#### Work to complete
Work out the number of lines in the listing that include the string "computer". Reply with that number alone.
Segment Start: Data section
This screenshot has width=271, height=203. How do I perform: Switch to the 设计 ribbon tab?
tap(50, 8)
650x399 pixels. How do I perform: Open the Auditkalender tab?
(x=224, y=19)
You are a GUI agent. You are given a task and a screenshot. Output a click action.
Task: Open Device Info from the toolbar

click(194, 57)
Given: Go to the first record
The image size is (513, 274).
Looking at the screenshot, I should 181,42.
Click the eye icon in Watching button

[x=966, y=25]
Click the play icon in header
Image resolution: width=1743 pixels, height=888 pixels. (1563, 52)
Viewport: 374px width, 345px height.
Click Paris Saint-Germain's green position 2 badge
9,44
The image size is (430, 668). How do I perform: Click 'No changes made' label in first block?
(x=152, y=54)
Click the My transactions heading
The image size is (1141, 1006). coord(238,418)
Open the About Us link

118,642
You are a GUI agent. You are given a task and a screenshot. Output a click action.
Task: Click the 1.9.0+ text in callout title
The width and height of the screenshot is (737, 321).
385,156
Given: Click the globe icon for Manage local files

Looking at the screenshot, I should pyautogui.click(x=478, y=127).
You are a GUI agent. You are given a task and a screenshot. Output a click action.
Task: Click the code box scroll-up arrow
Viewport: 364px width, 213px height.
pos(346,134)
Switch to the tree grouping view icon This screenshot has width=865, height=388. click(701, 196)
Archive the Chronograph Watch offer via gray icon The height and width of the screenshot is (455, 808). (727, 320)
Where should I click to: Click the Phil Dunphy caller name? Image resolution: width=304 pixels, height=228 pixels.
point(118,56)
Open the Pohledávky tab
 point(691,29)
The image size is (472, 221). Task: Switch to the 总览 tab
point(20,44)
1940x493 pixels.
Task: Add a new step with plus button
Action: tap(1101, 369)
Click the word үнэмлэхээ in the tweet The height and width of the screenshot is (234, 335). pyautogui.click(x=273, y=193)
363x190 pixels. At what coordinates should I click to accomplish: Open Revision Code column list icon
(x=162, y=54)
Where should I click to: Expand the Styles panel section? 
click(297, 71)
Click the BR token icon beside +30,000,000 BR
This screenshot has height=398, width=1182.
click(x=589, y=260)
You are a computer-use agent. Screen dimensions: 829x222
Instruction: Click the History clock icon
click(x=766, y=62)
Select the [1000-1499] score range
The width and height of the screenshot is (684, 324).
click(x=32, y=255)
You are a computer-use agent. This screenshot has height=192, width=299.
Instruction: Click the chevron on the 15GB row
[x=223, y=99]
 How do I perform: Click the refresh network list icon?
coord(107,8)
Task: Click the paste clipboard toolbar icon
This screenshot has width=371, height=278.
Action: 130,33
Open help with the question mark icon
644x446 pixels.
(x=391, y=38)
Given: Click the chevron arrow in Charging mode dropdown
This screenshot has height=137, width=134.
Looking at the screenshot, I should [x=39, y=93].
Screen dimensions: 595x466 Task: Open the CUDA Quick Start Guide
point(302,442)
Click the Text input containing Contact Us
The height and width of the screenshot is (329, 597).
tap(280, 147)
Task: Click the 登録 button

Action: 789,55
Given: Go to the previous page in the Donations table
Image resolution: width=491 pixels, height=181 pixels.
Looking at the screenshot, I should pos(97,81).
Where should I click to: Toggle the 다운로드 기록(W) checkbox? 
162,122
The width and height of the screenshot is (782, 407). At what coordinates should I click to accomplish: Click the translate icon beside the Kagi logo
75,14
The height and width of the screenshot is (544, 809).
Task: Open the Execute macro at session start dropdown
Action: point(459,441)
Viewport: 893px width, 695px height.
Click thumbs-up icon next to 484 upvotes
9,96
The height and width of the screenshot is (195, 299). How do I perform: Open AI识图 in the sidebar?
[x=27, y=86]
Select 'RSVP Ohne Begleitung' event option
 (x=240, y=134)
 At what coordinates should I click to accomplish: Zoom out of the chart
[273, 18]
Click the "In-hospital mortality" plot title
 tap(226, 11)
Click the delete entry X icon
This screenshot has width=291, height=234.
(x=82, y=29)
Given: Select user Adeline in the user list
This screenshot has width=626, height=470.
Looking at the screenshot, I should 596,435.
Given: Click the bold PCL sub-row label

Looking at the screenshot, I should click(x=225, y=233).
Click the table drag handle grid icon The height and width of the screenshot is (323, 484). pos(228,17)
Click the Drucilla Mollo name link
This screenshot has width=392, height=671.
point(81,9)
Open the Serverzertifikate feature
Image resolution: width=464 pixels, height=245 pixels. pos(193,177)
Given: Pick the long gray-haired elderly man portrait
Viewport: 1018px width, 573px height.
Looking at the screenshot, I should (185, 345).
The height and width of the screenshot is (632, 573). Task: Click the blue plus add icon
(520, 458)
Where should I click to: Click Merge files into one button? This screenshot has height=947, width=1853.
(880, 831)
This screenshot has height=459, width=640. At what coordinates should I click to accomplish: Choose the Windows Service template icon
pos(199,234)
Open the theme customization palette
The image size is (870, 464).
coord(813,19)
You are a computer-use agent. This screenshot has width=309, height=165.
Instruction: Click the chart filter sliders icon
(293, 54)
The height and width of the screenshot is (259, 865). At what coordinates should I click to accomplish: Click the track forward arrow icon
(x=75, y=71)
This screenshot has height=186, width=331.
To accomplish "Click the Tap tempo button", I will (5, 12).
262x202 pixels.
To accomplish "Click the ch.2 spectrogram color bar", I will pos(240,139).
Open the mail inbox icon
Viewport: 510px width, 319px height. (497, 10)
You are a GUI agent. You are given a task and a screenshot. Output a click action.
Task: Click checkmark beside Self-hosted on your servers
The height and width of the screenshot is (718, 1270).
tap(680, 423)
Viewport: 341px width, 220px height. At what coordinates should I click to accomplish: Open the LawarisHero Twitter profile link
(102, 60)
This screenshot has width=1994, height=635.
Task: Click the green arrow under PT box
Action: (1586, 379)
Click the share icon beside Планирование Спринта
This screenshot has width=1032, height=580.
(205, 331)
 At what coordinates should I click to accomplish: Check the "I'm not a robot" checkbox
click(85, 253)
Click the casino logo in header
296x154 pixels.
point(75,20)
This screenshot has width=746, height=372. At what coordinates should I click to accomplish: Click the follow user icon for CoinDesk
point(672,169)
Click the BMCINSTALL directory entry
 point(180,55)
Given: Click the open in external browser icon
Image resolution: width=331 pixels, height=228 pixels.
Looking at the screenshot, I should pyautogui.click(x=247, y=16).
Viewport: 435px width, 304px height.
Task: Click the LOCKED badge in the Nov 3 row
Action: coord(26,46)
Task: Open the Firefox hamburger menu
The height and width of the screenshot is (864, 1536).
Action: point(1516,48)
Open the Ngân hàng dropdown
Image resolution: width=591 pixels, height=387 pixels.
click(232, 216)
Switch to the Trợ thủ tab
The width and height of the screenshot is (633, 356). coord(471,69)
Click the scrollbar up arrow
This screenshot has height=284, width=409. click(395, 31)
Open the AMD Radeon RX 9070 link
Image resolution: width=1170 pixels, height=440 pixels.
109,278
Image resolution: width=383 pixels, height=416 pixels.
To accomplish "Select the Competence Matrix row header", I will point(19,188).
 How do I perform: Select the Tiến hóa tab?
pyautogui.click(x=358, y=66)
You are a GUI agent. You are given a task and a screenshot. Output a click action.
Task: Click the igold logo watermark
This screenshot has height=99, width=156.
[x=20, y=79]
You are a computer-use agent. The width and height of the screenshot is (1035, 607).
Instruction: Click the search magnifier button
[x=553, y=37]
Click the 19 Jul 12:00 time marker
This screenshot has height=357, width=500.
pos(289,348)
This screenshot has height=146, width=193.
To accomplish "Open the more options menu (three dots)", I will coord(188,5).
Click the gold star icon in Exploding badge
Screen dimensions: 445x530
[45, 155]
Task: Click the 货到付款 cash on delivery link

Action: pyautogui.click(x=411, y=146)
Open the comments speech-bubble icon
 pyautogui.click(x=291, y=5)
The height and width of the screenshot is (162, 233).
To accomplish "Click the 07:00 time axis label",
Segment End: Data section
#### Result of this exercise
4